One on one, James expresses her views so forcefully and articulately that resistance seems useless, but many people disagree with her views, commenting that until cultural expectations of a woman's role have changed dramatically, or women themselves are willing to relinquish the role of primary caretaker in the family, such a utopian vision of marital equality
is impractical. How, I ask her, has she managed to juggle her own brilliant career with motherhood?

“Imperfectly,” she replies cheerfully, then turns suddenly serious. “I was far too young when I first got together with my ex-husband (Peter James, a professor of English and American literature). I was a terrible wife and I broke his heart, but thanks to his fortitude, and that of his wonderful new partner, we managed a good divorce.”
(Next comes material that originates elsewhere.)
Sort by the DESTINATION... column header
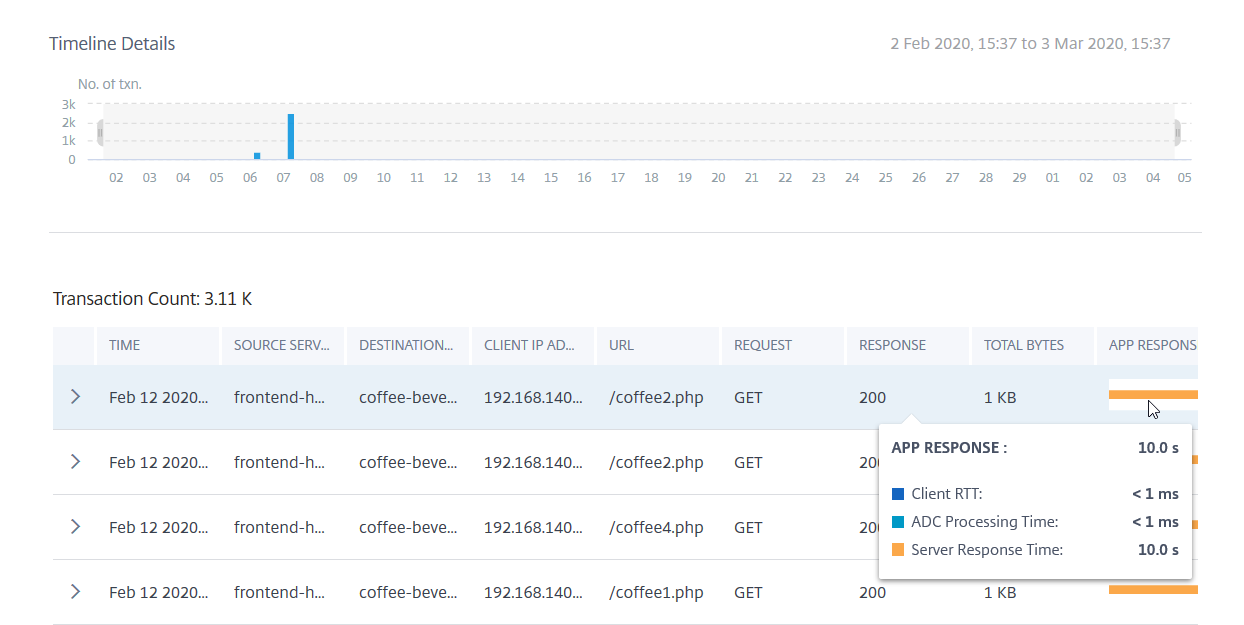1244x625 pixels. tap(406, 345)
“So there is such a thing?” I ask. Her response surprises me.

“Personally, I still don't believe in divorce, particularly where there are children involved.”

“What about prenups?” I ask.

She replies without hesitation. “My boss, Curtis Oates, vehemently disagrees with me, but I think that's like opening the exit doors of the plane before buckling your seat belt. If you've got doubts about getting married, don't do it. That's my advice.”

And with this, she glances at the antique Jaeger-LeCoultre clock on her desk and shrugs in a disarmingly girlish manner. “I have to go. I'm making tuna surprise for dinner,” and, interview over, she offers to drop me off at a work event on her way home to her magnificent apartment in a landmark building in Tribeca.